So colour is effectively an illusion. It’s an illusion that helps us see the world in the way that’s useful to see. Dr Beau Lotto, University College London
Colour-blind island [Pingelap] ... A painful burnt-out image ... 10% of the population of Pingelap are condemned to live in a totally black and white world. Michael Mosley, Countdown to Life: The Extraordinary Making of You III: The Final Push, BBC 2015
We live in a world ablaze with colour ... Earth is the most colourful place we know of. Helen Czerski, Colour: The Spectrum of Science I: Colours of Earth, BBC 2015
The pattern of dark lines reveals exactly what chemical elements are present in the star. ibid.
The spread of life across the Earth: communication in colour. Helen Czerski, Colour: The Spectrum of Science II: Colours of Life
Painting the Earth green: chlorophyll is the key to photosynthesis. ibid.
Melanin: the more you have, the darker you are. ibid.
The colours we can see are only a small part of what’s out there. Helen Czerski, Colour: The Spectrum of Science III: Beyond the Rainbow
The colours we see are down to how our eyes detect light. And how our brain then interprets that information. ibid.
We might say that all colour is an illusion. ibid.
Different colours had different temperatures. ibid.
The perceptions that we call colours are tools used by our brains to label important distinctions in the real world. Richard Dawkins, The God Delusion
A day of dappled seaborne clouds.
The phrase and the day and the scene harmonised in a chord. Words. Was it their colours? He allowed them to glow and fade, hue after hue: sunrise gold, the russet and green of apple orchards, azure of waves, the greyfringed fleece of clouds. No, it was not their colours: it was the poise and balance of the period itself. Did he then love the rhythmic rise and fall of words better than their associations of legend and colour? Or was it that, being as weak of sight as he was shy of mind, he drew less pleasure from the reflection of the glowing sensible world through the prism of a language manycoloured and richly storied than from the contemplation of an inner world of individual emotions mirrored perfectly in a lucid supple periodic prose? James Joyce, A Portrait of the Artist as a Young Man
Colour doesn’t actually exist. The Brain with David Eagleman: What is Reality? BBC 2016
Colour helped give primates the advantage. Professor Iain Stewart, How to Grow a Planet II: The Power of Flowers, BBC 2012
For those of you with black and white sets, Liverpool are wearing the all-red strip. David Coleman
‘I can see colours that nobody else can.’ Incredible Medicine: Dr Weston’s Casebook III, BBC 2017
He [James Clerk Maxwell] established that primary colours for light as red, blue and green. Iain Stewart, Scotland’s Einstein: James Clerk Maxwell: The Man Who Changed the World, BBC 2017
Think of the Gothic cathedral and you think of the austerity of stone. Rows of saints and angels, and angels ushering the righteous into heaven and thrusting the damned into the halls of hell … The whole of the architectural design was meant to optimize that flood of heavenly-coloured light. Shining down on you in Chartres cathedral were the stories of the Bible. Simon Schama, Civilisations 1e7: Radiance, BBC 2018
The first great colourist to set Venetian art on this path and to do it with the dazzling luminousness of oils on wood was Giovanni Bellini. ibid.
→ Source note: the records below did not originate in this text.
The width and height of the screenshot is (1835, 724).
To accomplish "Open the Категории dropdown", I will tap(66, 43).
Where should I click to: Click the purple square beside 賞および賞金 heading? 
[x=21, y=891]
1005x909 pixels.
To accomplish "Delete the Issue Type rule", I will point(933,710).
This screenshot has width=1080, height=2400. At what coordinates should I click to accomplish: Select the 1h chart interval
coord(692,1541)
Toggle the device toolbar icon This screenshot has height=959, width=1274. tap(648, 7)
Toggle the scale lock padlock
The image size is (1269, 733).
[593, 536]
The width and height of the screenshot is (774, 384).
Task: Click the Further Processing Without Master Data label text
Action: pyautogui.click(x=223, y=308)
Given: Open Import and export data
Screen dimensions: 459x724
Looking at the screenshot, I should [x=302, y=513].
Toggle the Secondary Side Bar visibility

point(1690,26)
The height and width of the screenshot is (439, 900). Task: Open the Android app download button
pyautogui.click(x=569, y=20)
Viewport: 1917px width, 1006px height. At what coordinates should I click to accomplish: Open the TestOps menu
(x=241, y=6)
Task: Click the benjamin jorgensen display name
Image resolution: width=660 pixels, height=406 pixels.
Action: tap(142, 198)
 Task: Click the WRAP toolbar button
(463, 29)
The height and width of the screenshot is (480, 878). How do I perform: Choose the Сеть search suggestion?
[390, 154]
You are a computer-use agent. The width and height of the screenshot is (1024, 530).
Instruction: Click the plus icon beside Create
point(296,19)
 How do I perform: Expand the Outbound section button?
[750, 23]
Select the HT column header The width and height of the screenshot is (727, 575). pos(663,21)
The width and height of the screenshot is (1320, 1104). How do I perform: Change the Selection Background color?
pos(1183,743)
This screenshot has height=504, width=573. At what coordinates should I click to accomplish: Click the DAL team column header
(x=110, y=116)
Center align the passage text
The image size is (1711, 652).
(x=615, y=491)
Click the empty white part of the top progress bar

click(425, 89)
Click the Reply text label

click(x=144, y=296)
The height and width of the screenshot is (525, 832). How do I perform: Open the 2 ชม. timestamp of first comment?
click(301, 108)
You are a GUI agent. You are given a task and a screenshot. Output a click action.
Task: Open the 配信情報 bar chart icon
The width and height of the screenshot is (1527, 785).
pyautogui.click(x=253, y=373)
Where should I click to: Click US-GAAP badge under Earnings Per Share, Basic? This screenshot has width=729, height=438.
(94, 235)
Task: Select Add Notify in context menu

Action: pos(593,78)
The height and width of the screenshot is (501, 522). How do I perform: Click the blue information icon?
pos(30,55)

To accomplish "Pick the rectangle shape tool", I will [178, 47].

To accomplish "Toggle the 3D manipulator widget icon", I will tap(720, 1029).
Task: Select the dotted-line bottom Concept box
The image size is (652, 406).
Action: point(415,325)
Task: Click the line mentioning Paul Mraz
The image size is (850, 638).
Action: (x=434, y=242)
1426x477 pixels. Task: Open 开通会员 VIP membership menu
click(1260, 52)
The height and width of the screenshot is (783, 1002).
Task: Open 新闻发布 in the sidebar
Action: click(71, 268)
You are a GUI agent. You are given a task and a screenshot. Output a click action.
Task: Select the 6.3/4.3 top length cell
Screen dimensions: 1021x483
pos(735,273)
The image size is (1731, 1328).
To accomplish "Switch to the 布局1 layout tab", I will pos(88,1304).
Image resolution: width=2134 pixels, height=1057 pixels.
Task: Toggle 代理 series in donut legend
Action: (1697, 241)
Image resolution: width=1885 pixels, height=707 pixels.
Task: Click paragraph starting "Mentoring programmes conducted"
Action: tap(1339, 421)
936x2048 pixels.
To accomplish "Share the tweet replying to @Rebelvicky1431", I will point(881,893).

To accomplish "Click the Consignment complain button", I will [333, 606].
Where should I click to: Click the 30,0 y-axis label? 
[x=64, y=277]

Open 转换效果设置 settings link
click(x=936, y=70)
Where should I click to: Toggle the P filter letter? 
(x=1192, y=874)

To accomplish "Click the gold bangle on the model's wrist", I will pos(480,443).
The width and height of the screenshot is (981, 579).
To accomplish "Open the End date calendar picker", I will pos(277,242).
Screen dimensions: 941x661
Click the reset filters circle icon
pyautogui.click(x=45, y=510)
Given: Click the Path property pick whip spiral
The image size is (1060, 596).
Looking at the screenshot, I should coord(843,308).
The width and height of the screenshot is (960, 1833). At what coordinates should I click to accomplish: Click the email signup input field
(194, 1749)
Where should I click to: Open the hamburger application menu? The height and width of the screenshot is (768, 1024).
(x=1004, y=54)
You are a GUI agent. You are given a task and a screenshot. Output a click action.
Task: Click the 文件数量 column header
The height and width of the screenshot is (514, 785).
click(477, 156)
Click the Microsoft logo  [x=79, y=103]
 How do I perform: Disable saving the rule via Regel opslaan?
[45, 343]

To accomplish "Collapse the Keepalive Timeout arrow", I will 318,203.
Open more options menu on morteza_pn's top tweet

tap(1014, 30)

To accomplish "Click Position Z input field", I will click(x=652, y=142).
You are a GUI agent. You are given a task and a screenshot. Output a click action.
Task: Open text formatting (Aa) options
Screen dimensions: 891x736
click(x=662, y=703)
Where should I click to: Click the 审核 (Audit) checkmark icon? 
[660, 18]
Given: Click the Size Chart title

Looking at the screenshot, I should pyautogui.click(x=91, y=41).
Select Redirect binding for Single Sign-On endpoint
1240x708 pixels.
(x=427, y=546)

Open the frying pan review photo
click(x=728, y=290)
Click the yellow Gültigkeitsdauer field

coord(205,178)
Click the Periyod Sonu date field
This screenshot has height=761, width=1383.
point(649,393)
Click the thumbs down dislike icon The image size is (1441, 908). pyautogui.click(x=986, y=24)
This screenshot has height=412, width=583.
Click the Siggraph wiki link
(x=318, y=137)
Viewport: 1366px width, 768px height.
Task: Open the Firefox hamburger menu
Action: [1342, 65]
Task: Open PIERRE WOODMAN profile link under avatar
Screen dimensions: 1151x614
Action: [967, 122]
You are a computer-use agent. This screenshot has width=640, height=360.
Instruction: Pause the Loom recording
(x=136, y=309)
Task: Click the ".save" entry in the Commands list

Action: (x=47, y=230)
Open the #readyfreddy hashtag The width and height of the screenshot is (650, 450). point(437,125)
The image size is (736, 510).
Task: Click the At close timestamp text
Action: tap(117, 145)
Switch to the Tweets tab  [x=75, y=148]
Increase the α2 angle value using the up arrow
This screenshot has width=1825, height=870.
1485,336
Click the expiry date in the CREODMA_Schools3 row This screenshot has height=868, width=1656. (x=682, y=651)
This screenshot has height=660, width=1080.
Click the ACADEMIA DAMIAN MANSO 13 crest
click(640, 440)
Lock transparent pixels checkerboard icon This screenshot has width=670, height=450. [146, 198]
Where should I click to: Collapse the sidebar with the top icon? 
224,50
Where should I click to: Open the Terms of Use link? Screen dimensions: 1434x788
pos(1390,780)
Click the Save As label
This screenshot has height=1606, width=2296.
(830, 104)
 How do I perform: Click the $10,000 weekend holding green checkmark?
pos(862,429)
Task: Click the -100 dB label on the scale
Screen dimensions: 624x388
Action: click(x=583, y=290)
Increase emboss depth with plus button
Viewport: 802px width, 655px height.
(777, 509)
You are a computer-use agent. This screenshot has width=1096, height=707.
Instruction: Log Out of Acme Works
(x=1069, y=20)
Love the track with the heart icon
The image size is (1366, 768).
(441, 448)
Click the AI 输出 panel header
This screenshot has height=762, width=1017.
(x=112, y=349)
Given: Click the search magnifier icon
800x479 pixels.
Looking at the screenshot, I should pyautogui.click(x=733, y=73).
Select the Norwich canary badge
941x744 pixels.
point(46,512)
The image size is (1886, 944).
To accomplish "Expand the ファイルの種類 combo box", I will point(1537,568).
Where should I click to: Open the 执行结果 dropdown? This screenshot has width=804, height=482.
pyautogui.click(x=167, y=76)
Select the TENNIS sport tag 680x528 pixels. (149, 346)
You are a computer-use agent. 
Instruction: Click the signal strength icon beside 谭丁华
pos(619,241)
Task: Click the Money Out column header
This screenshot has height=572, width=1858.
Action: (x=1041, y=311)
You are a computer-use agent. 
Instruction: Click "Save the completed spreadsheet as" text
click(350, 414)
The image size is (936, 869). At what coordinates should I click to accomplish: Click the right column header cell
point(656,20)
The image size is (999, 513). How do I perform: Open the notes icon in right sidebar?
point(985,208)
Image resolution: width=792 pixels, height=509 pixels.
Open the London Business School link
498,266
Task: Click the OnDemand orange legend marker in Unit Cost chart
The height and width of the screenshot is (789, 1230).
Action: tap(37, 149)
The largest ceiling fresco ever painted: painted in the 1750s by Venetian artist Giambattista Tiepolo it’s a vision of Apollo the sun-god. ibid.
Another culture’s rapturous embrace of colour … the ancient Hindu festival of Holi. ibid.
The black paintings seem to me to be an endgame for Goya. ibid.
Eventually, a new generation of Western artists would put colour back into European art. But their inspiration would come from another culture on the other side of the world – Japan. ibid.
It was Vincent van Gogh who’d reach most feverishly towards an even more radiant redemptive in paint. ibid.
The natural world is full of colours. Colours that attract attention, colours that blend beautifully with their background, and colours that create extraordinary displays. There are few animals more brilliantly coloured than these scarlet macaws. Attenborough’s Life in Colour I, BBC 2021
The rocky hills of southern India – the stage is set for a performance of one of the most spectacular dances in the natural world: Peacocks are gathering. ibid.
Flowers have evolved these ultra-violent markings for the benefit of insects such as butterflies. ibid.
Some animals use their colours to help them hide and disappear into the background … Colour can both conceal and confuse. Attenborough’s Life in Colour II
One theory is that the [zebra’s] black and white stripes make it difficult for flies to judge the distances. ibid.